Every year we say it – “Isn’t it getting dark early?”, as if somehow we are once again surprised. Although the nights are beginning to draw in, I must admit that autumn is a wonderful time of year. Summer clothes are pushed to one side and out come the thick jumpers, along with colourful hats and scarves. Then we are spoiled by the breath-taking way that nature shows off its array of colours. Last year, driving past Roath Lake one Saturday morning, with the sun’s reflection bouncing off the water, I looked up the road to see all the different reds, browns, yellows, oranges – what a sight! But of course in a few more weeks the leaves will drop and cause havoc in our drains! After providing such a wonderful spectacle, they become a nuisance. However it is an essential part of the yearly cycle. The old must go to make room for the new life that blesses us in spring. It’s the same in our gardens.

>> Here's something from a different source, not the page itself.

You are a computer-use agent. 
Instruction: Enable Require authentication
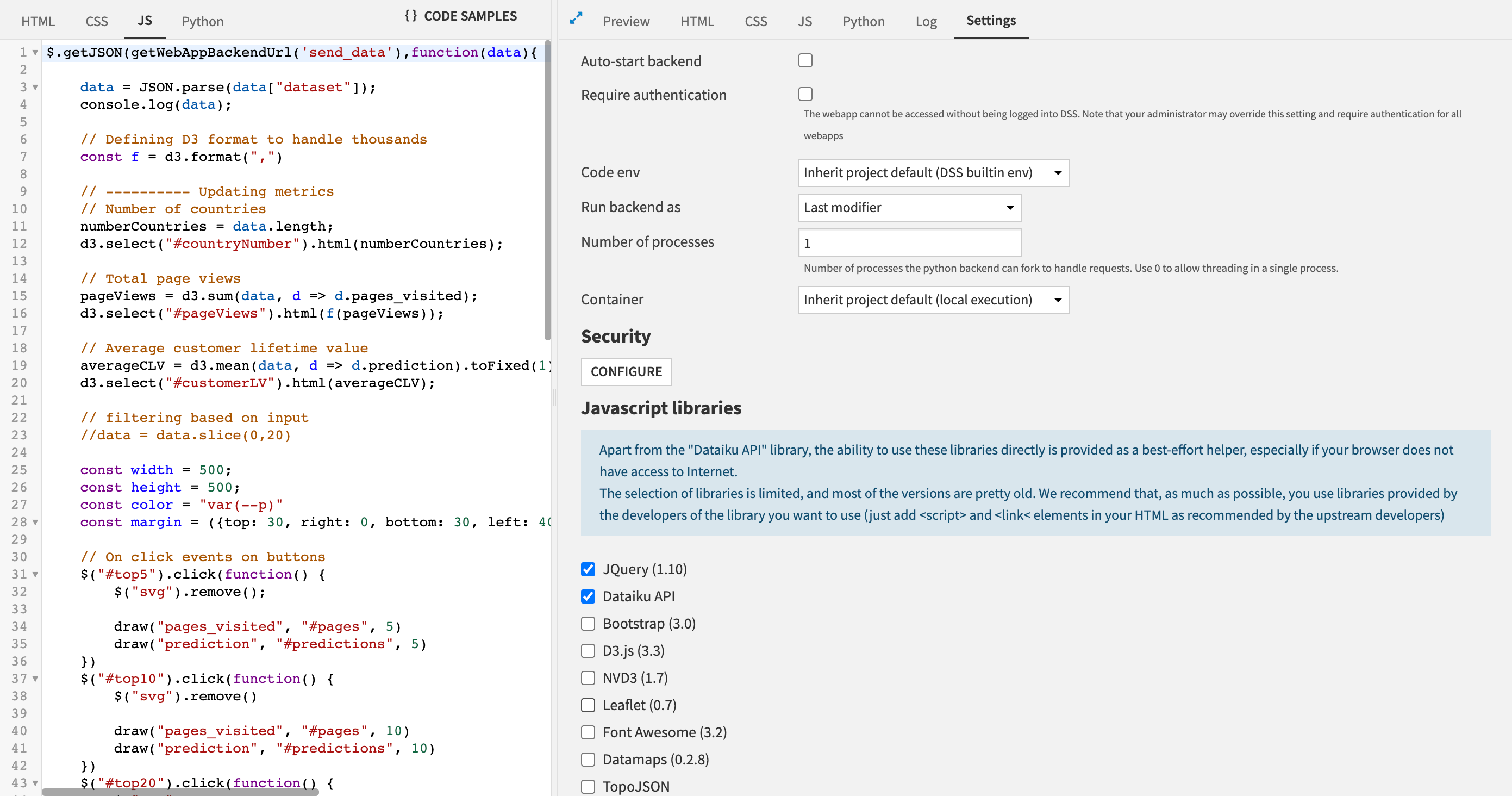coord(805,94)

Now is a perfect time for pruning, making sure everything doesn’t grow back to a hideous size next year. Thinking I was up to the task, I hacked away (I can’t prune apparently) at my wife’s Aaron Lily which was planted in memory of our dog (it’s ok, I know what you are thinking!). Anyway, spring came around again, but no sign of life. Every day, doing the dishes and looking out of the window I would say a silent prayer for the plant – and my wellbeing! – but still no life. Even when everyone else’s plants looked huge and so …green, still no change. Starting to worry, I had flashbacks of my wife saying “you’ve killed it!”, “No darling, I’m sure the brown stump has grown a centimetre taller”. Wishful thinking on my part.

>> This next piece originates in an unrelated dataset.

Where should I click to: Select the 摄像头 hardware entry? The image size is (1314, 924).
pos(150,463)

As I ponder on my near misfortune, I often think how we need to prune some stuff back in our lives. Yes, garden greenery and household clutter are good practical starts, but what about all the things in life that deprive us of our quality time with family and friends; prevent us from exploring new hobbies; having fun; strengthening our relationships and exploring new ones – all those hours we won’t see again? What stresses and busyness of life prevent this enjoyment? What is it that we all need to prune back or change again this year?
From the perspective of my Christian faith God is depicted as the gardener and maintains His garden with care. This is reflected in one of Jesus’ teaching where He says “I AM the true Vine, and my Father is the Gardener. He cuts off every branch that bears no fruit, while every branch that does bear fruit He prunes so that it will be even more fruitful”. Sobering words, but if you know there is ‘stuff’ that needs pruning or changing, are you prepared to trust the Gardener to show you the areas in life that need attention? Hmmm – thought provoking!